**Exercise description:**
The required output is the lines below from the line containing "Click the Duress Code field" to the line containing "This screenshot has height=288, width=470.", inclusive, retyped exactly. No other lines belong in it.

**Source information:**
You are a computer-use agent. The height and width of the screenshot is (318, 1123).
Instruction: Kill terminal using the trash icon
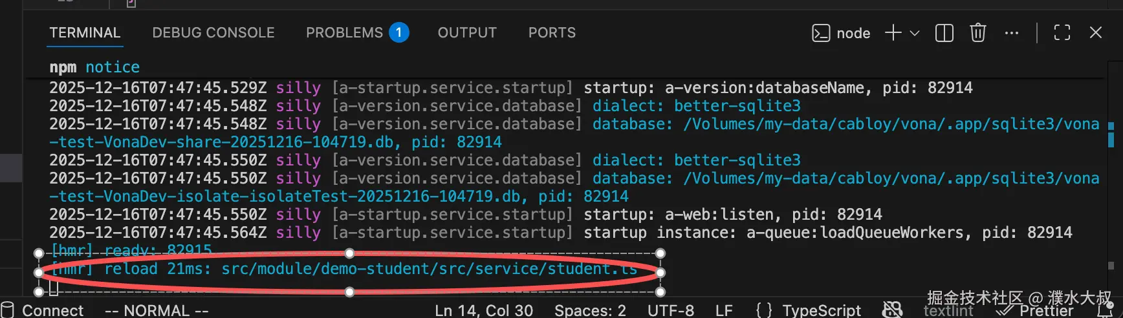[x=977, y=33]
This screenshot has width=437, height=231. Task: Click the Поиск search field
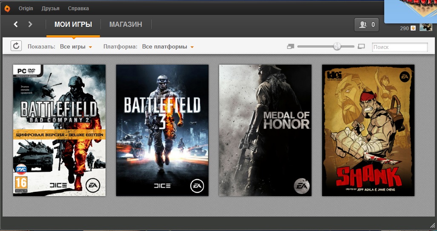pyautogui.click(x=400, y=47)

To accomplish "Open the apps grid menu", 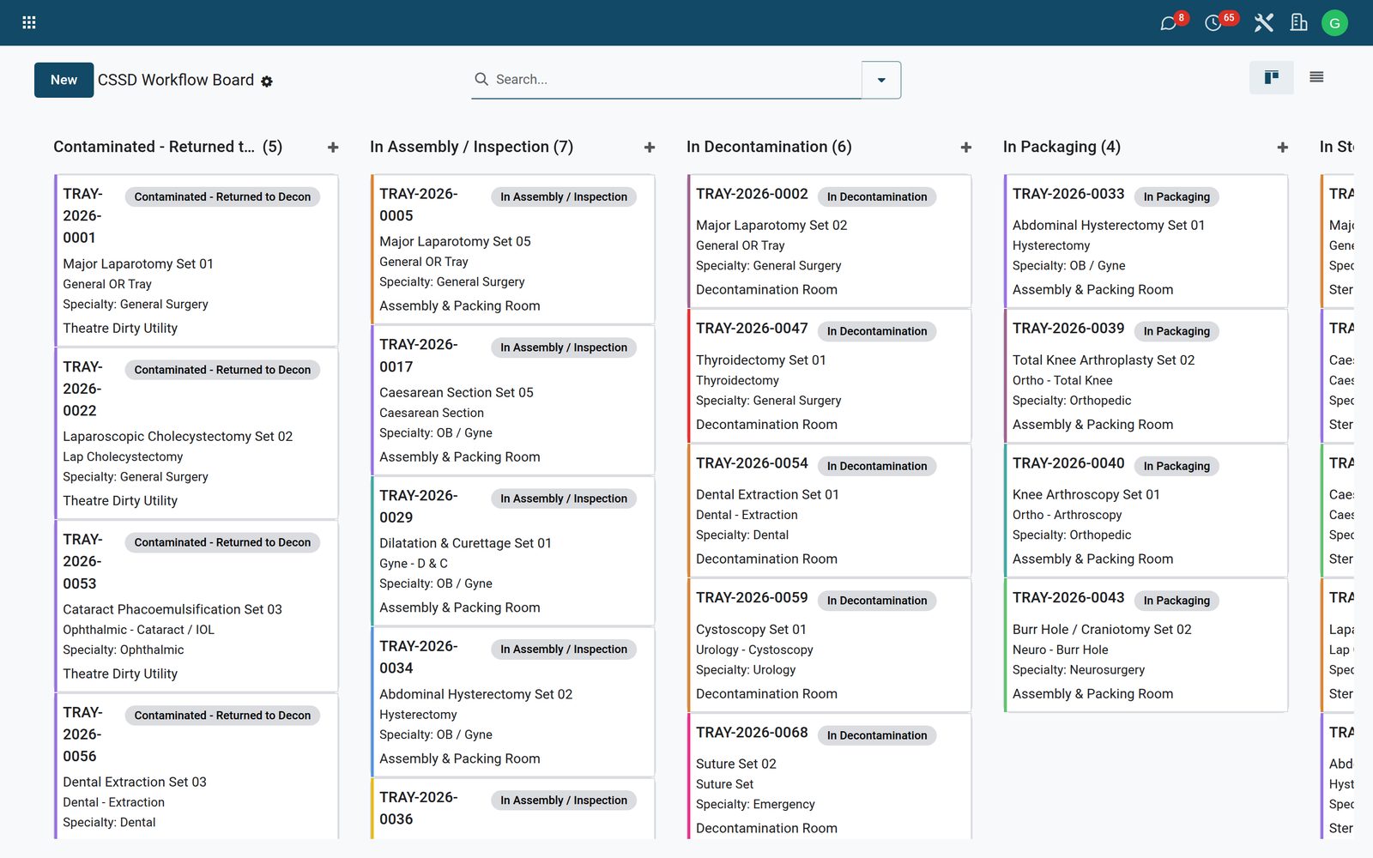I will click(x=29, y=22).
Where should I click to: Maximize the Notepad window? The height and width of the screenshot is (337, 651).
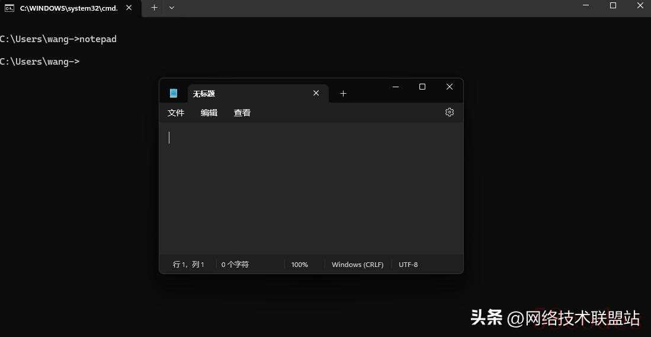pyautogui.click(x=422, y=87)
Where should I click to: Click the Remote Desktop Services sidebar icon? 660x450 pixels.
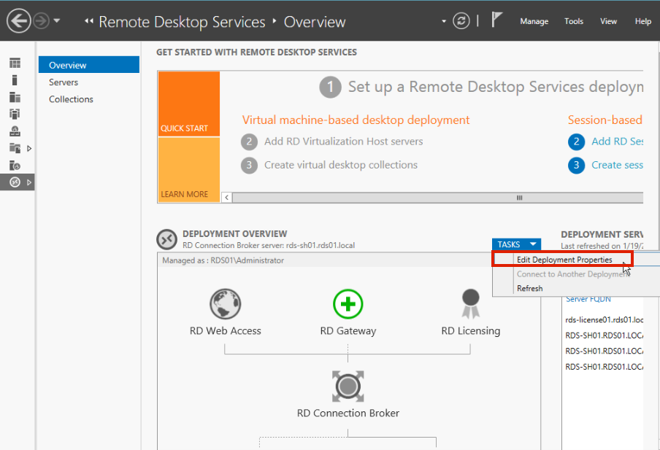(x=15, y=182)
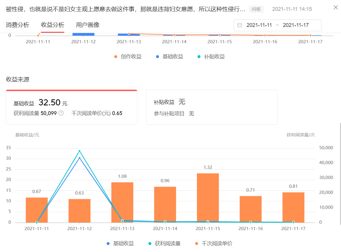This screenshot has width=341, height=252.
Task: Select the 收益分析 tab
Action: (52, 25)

---

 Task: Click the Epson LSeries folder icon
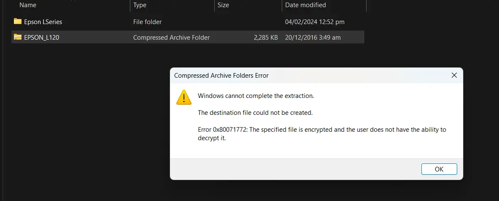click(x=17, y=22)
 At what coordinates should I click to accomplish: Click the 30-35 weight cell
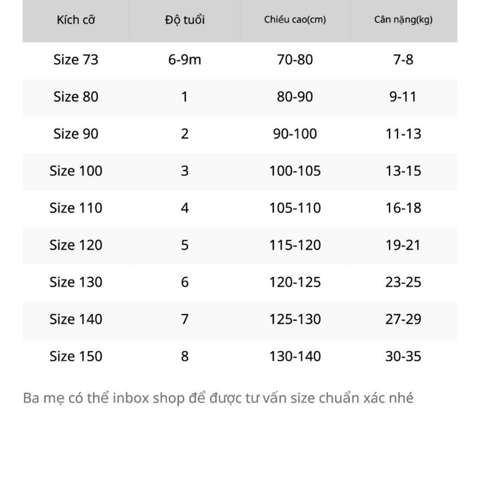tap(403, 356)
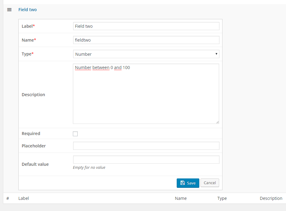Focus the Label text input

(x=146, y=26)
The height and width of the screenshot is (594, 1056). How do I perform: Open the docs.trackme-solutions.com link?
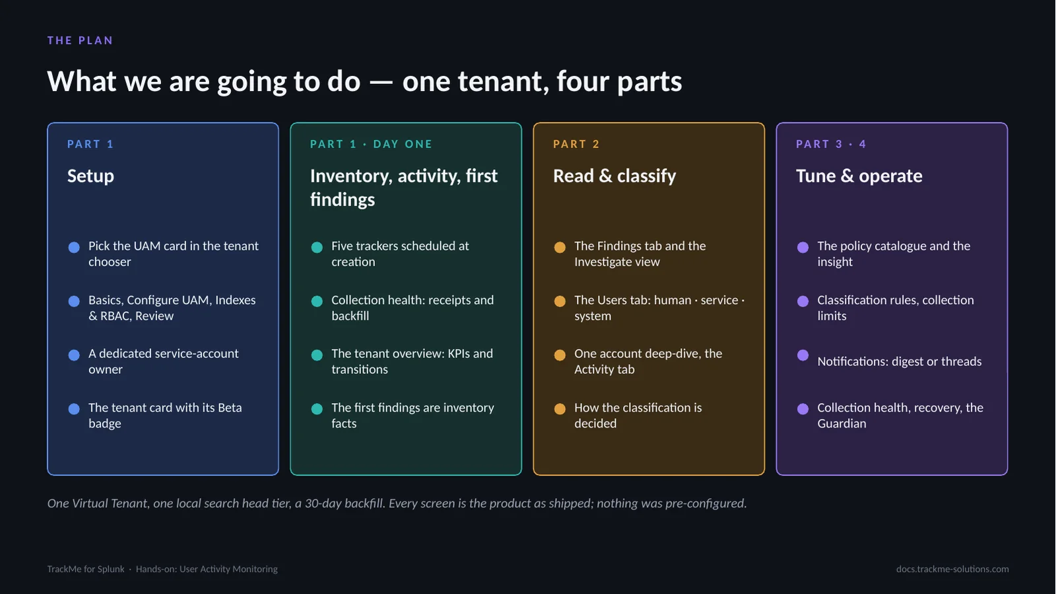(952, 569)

---

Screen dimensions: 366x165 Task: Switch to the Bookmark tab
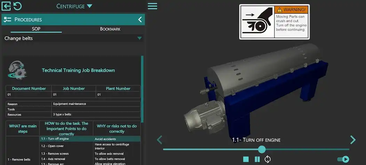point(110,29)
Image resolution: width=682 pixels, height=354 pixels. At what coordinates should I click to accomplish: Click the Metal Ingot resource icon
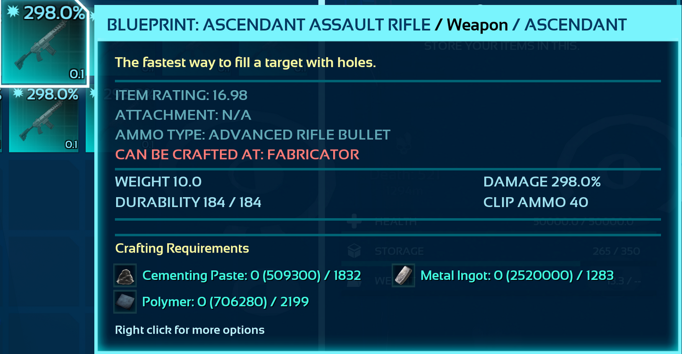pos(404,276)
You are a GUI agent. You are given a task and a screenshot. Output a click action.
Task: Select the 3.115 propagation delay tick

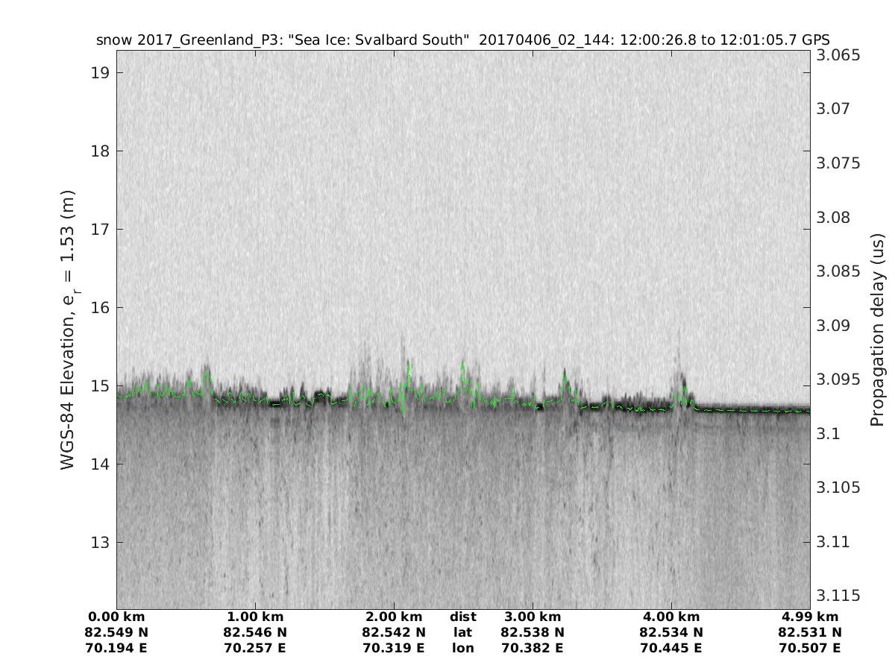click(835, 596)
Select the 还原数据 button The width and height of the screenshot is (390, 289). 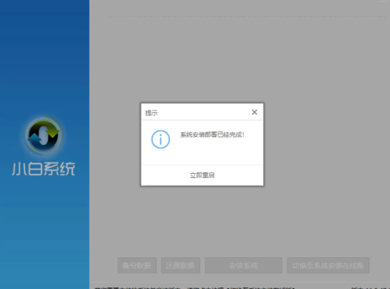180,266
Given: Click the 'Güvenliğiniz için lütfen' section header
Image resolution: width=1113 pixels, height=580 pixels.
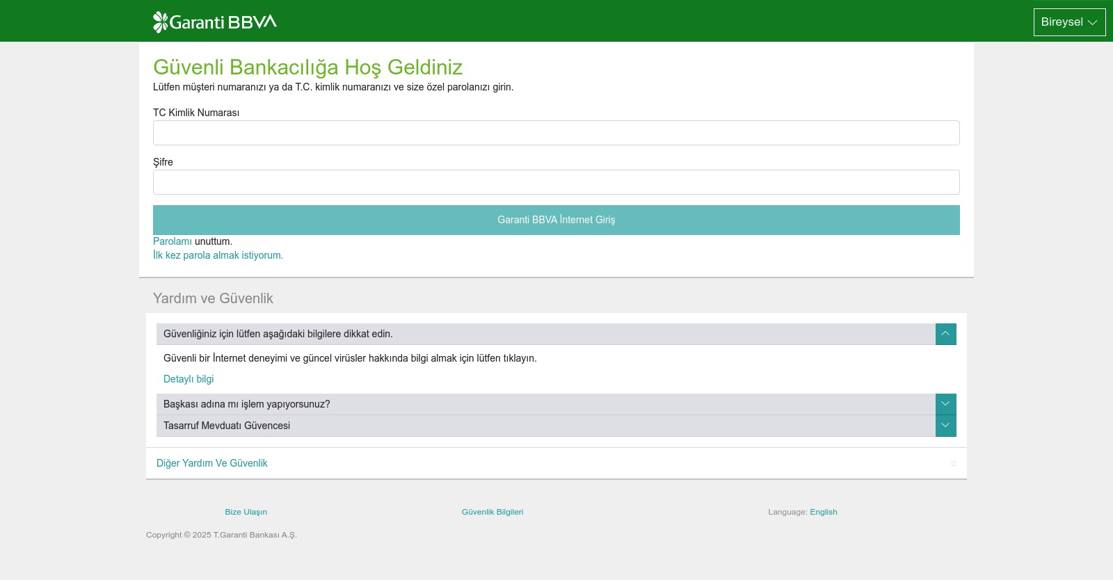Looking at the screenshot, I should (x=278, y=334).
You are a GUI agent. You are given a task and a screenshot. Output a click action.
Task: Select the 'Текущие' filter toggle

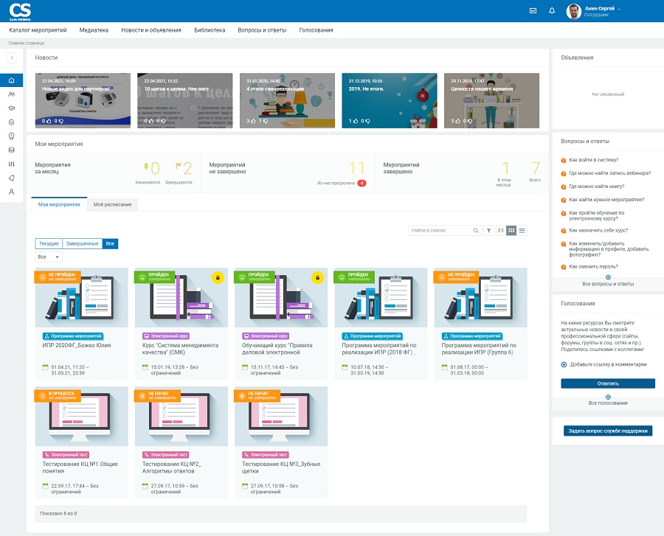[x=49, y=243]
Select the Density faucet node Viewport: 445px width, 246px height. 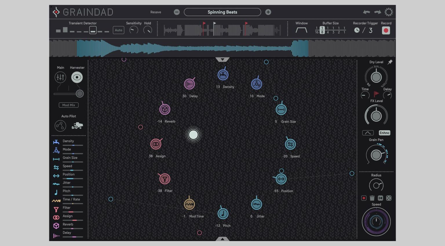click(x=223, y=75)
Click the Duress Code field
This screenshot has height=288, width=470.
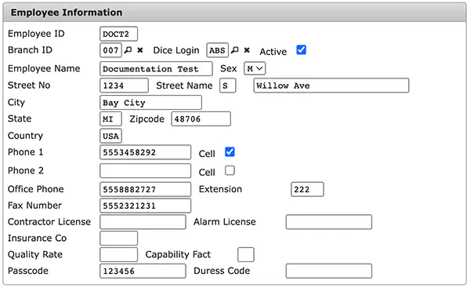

**Output:**
Click the Duress Code field
This screenshot has height=288, width=470.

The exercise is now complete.